Many anaerobic hyperthermophiles can grow on carbohydrates and peptides and produce ethanol as an end product. Alcohol dehydrogenases (ADHs) catalyze the final step of the ethanol production from acetaldehyde; however, there is a lack of understanding of the enzyme catalyzing the production of acetaldehyde at high temperatures. No homolog genes are found to encode commonly-known pyruvate decarboxylase (PDC) and CoA-dependent aldehyde dehydrogenase respectively. Anovel bifunctional PDC is present in Pyrococcus furiosus, which catalyzes both oxidative (pyruvate ferredoxin oxidoreductase, POR) and non-oxidative (PDC) decarboxylation of pyruvate, producing acetyl-CoA and acetaldehyde, respectively.
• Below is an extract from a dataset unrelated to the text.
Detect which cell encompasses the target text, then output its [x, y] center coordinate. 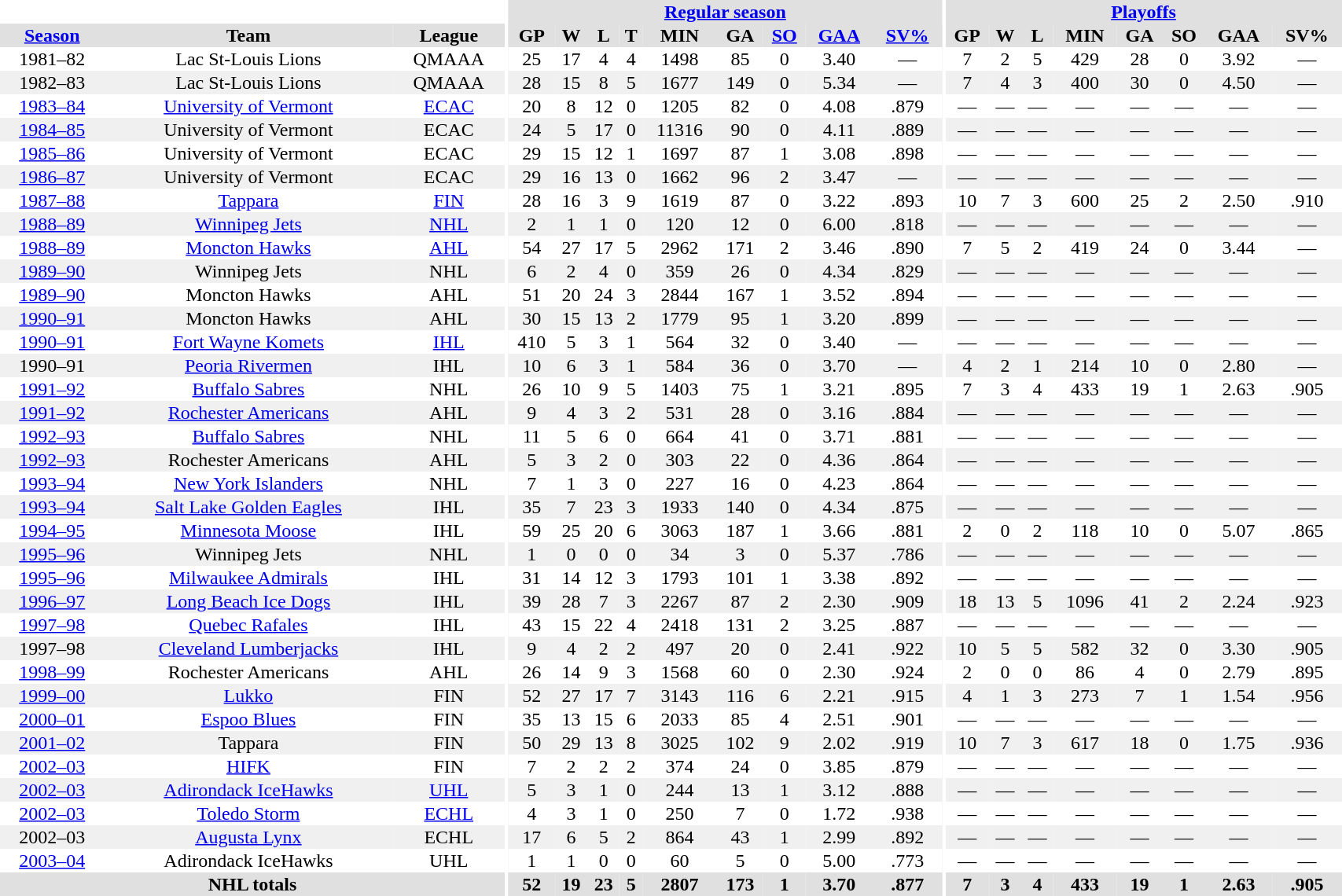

Our results showed that the PDC activities were also present in hyperthermophilic archaeon Thermococcus guaymasensis (Tg) and bacteria Thermotoga maritima (Tm) and Thermotoga hypogea (Th). Coenzyme A or desulfo-CoA was required for the PDC activity. PDC and POR activities were co-eluted during different steps of chromatography. All three purified enzymes from Tg, Tm and Th were revealed to be a hetero-tetrameric protein using SDS-PAGE. The purified Tg enzyme had PDC activity of 3.8±0.22 U mg-1 with optimal pH-value of 9.5. The optimum pH for both TmPDC and ThPDC was 8.4, while specific activities of PDCs were 1.9±0.4 U/mg and 1.4±0.2 U/mg for Th and Tm, respectively. Another PDC activity (25.94±0.6 U/ mg) was also identified in T. maritima, which also had acetohydroxyacid synthase (AHAS) activity. It was concluded that the bifunctional PDC and POR enzyme is present in hyperthermophilic archaeon T. guaymasensis and bacteria T. maritima and T. hypogea, and the bifunctional PDC and AHAS is also present in T. maritima. These bifunctionalities are likely a common property of the same type of enzymes in hyperthermophiles. Further studies of these thermostable PDC enzymes are required for bioengineering a more efficient alcohol fermentation process at high temperatures.